If you want to write a whistleblower guideline, for example, please refrain from using black and white texts that are also very long. These are read reluctantly and also only rarely. Instead, use colors, graphics, and a "catchy" headline if necessary. Prioritize and shorten the content (drastically), so that one does not need too much effort and time to read.

In addition, numerous surveys have shown that people shy away from the term "whistleblower" or "whistleblower" alone because they associate it with Edward Snowden, informing and dire consequences. If possible, bypass these negatively-afflicted terms in your communications and paraphrase them, preferring to emphasize the benefits that such a system can have. For example, the protection of employees and the company, or the possibility of (finally) being able to get rid of things that you might otherwise have kept to yourself out of fear.

3. understanding

= The content must arrive "in the brain" of the target group and be understood.

The main problem here is legal jargon: nested sentences, countless paragraphs, technical terms, too much abstract and too few examples. Here, attention must be paid to simple, understandable and clear language, but without legal certainty suffering as a result.


A text becomes more readable simply by implementing simple linguistic-grammatical tips: Use active instead of passive voice, more verbs instead of nouns (subordinate clauses with "that...", "so that...", "if..." etc. are very helpful), rather several sentences than one long one, etc. Even legal terms do not have to be taken out completely, but you should explain what they mean.

The biggest problem in terms of legal requirements, however, is creating an effective understanding of whether and how to act and when. For example, the question of which incidents should be reported and which should not. Here it is important to give potential whistleblowers concrete examples on the one hand, but on the other hand also to convey a more flexible "feeling" for what else should or could be reported. This could look something like this: "Report anything that could directly or indirectly harm our patients. For example, alcohol or drug influence of the medical staff, corruptibility of the doctor, (...)".

4. act

= The content must reach the "heart" of the target group and they must act accordingly, e.g. make a whistleblower statement.

Only then, when a piece of information has arrived, has been perceived and understood, one could also act accordingly - but one could also simply leave it alone.
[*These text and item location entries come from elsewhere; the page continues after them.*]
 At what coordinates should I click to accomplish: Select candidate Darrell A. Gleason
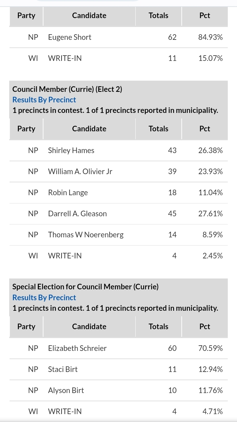pyautogui.click(x=77, y=214)
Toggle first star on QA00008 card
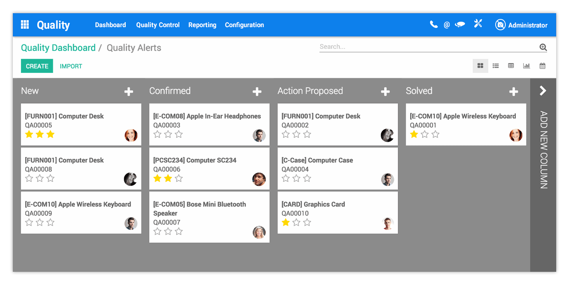Image resolution: width=569 pixels, height=285 pixels. click(29, 178)
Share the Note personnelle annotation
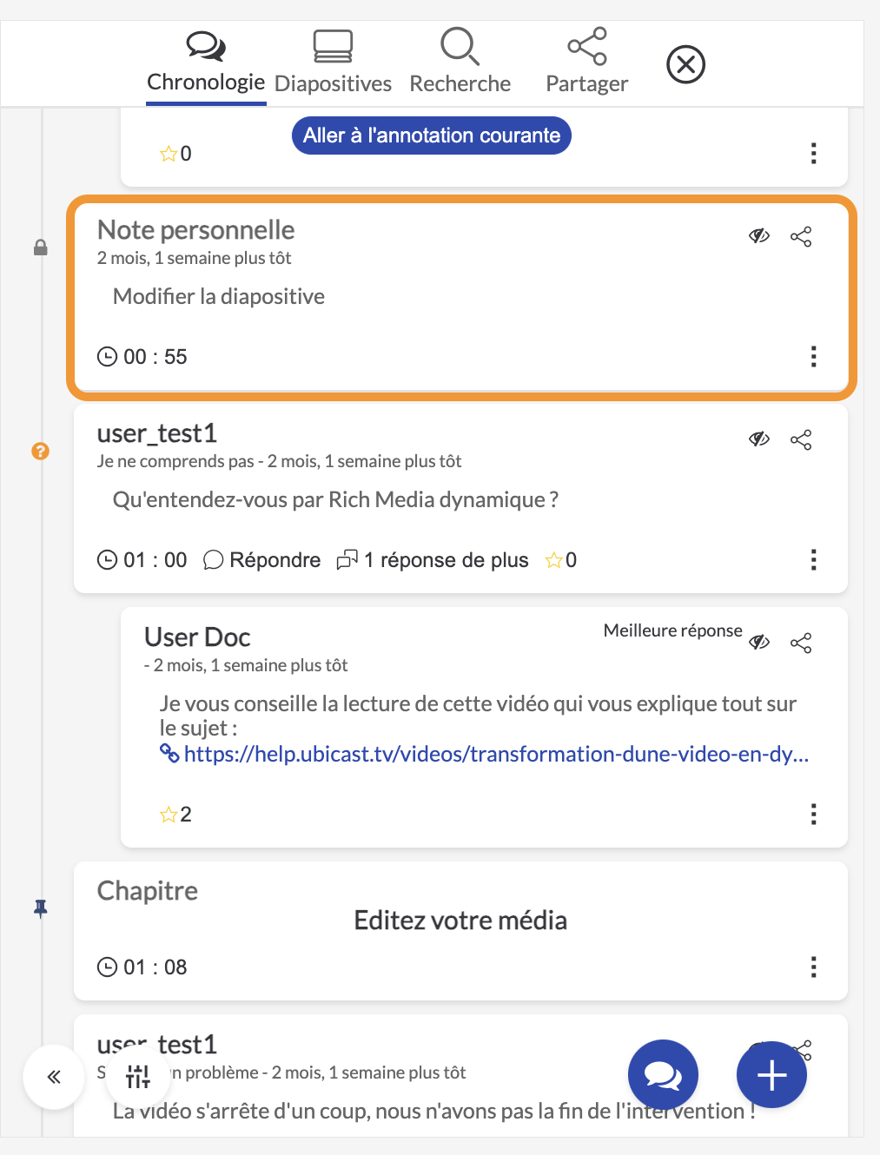This screenshot has width=880, height=1155. tap(801, 236)
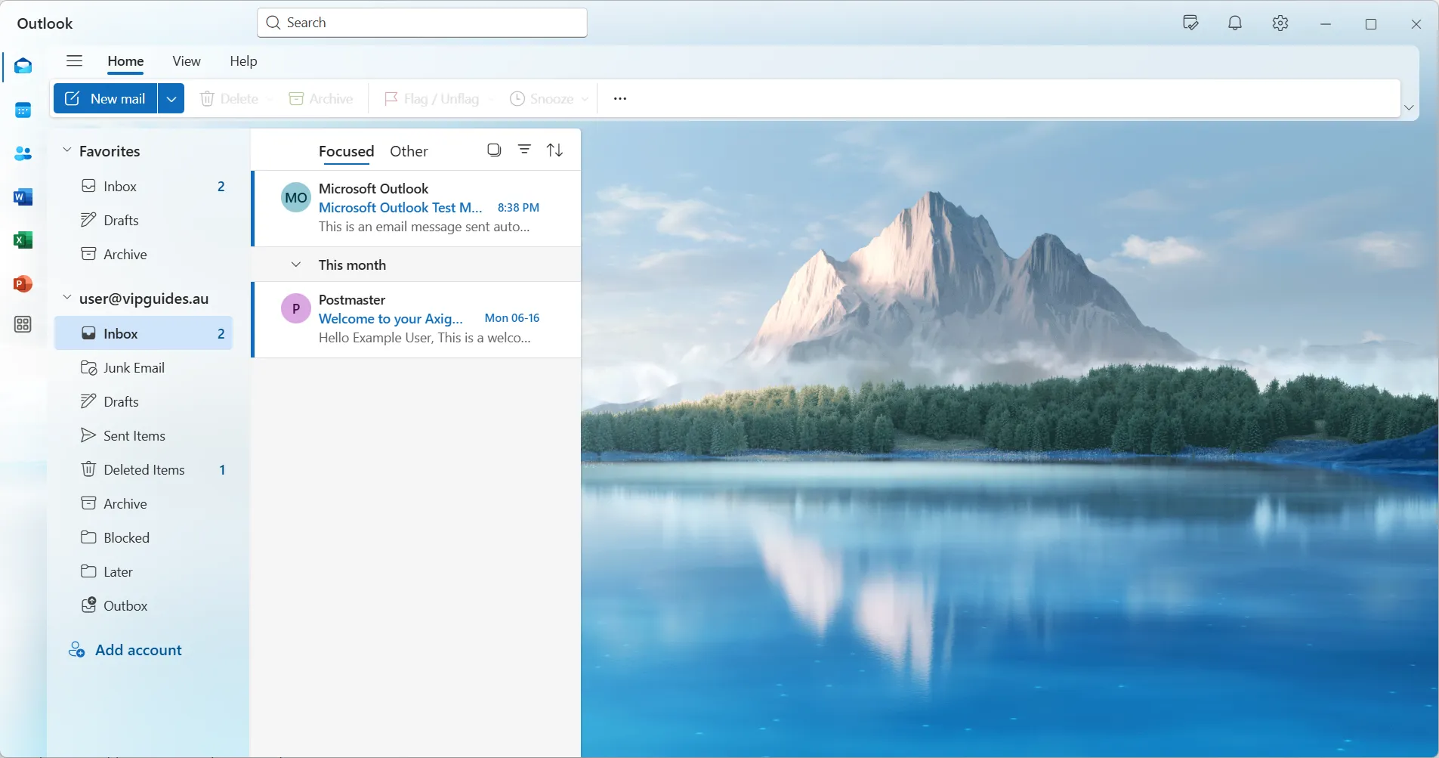Switch to the View tab
1439x758 pixels.
186,61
Or to put it more simply: everyone knows that they should do enough exercise and eat a healthy diet. But does everyone do it? No - because knowledge alone is not enough. There needs to be an additional personal benefit or suffering. The last sub-process is about classic motivation, i.e. what ultimately motivates us to put something into action.
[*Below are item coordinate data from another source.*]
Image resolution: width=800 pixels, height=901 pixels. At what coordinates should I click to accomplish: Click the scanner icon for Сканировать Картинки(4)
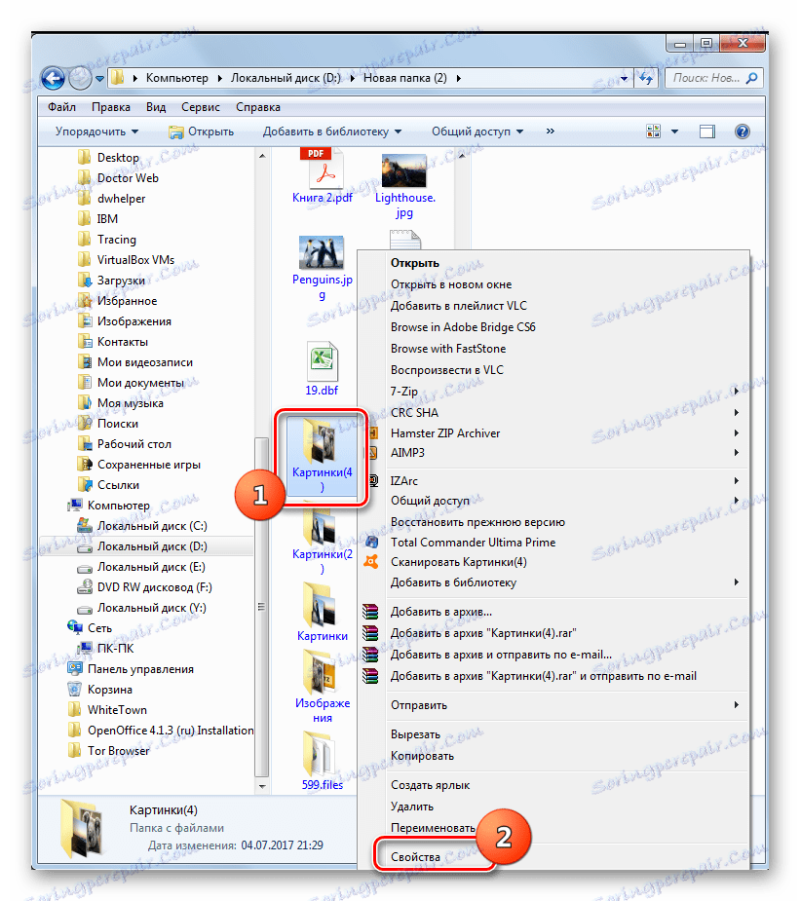[x=373, y=562]
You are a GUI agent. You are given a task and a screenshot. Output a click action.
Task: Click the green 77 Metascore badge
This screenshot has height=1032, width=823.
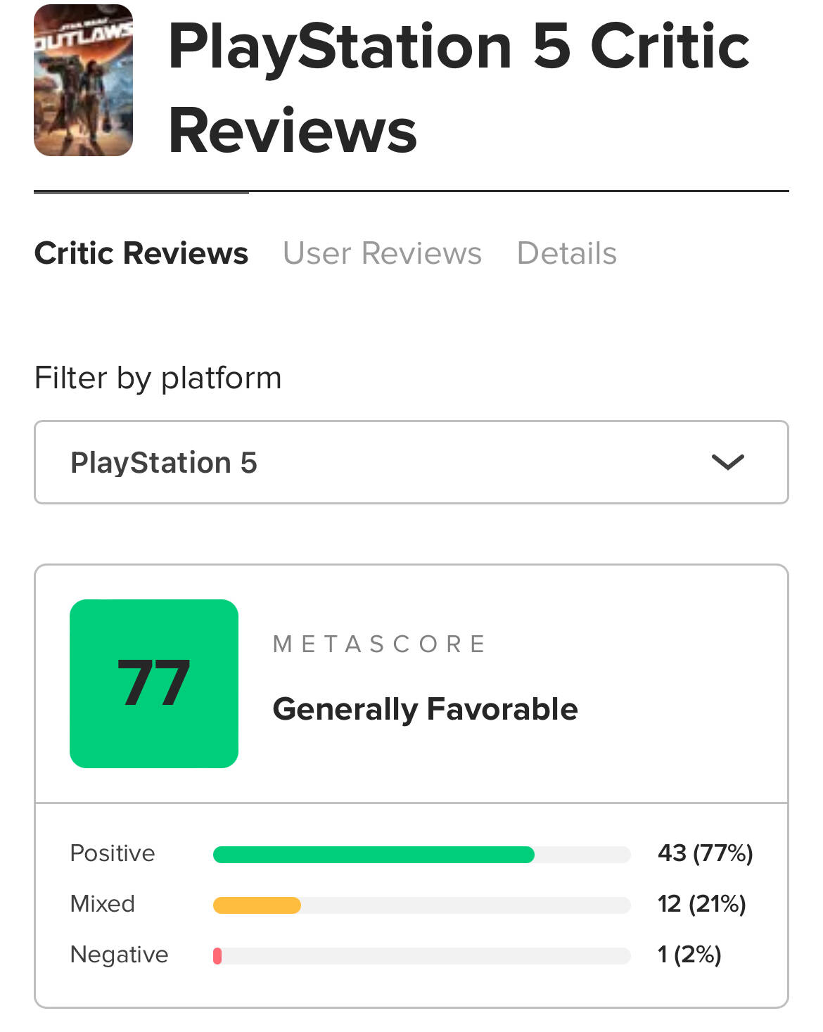click(x=154, y=684)
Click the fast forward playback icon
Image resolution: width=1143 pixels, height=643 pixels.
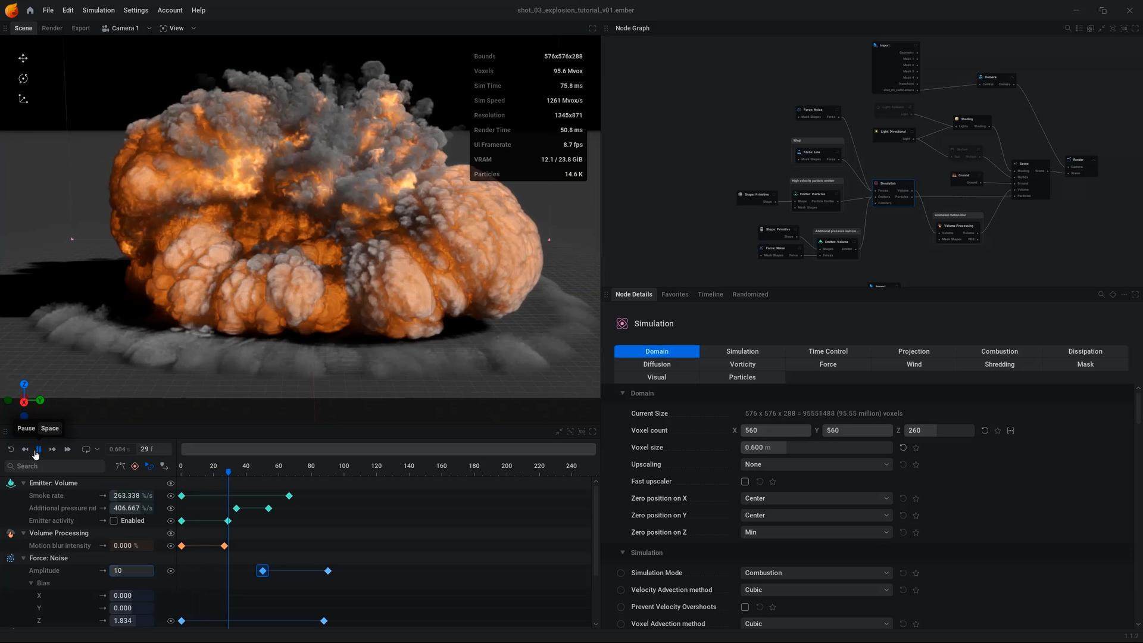point(67,450)
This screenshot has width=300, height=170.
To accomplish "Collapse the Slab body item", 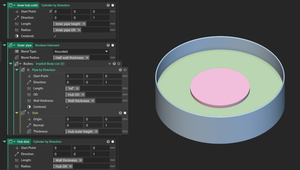I will click(x=17, y=113).
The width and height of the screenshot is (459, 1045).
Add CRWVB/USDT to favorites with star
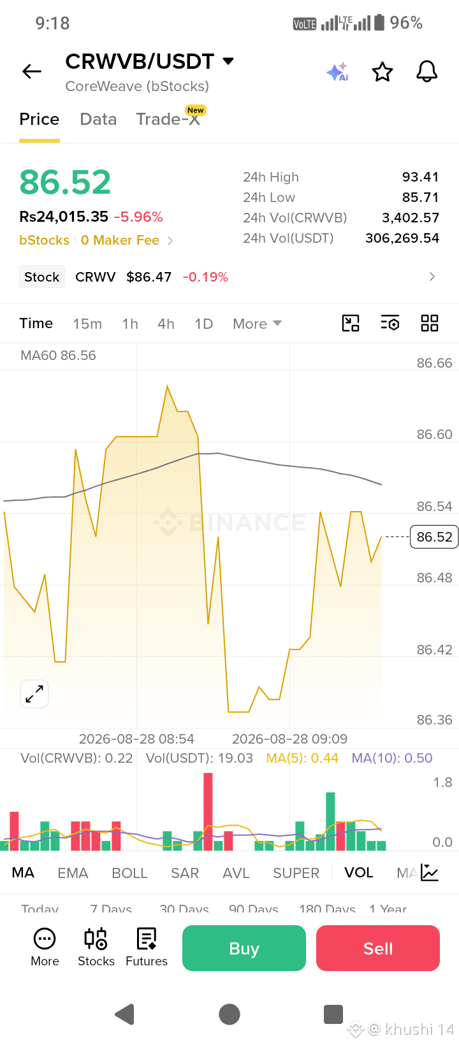pyautogui.click(x=383, y=72)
Try to show the potential whistleblowers a positive benefit or at least ease their existing fears. The greatest fears include making a "false/unjustified" report, being outed as a "snitch" or being caught in the crossfire themselves if they are perhaps a few minutes late or accidentally make a mistake. Talk to the recipients, allay their fears and insecurities, and communicate as clearly and specifically as possible what good the potential whistleblowers can do: in their company, for their customers, for their colleagues, and much more.


The implementation of whistleblowing systems is about much more than determining which incidents should be reported at all and how this should be done. If you want to ensure that reports are actually made and that both the intention behind the regulation and the investment in the necessary system are worthwhile, the communication of this topic (which still has a very negative connotation) plays a decisive role:

The company must show empathy and influence the brains and hearts of potential whistleblowers. You have to be able to persuade them to deal with it at all. You have to recognize their fears and insecurities, understand them and then take them away. You have to convey to them the meaning and purpose behind the whistleblowing systems - and you have to do this in the most positive way possible. The focus should therefore be on preventing harm to individuals rather than inflicting it. Don't let people denounce, rather let them help!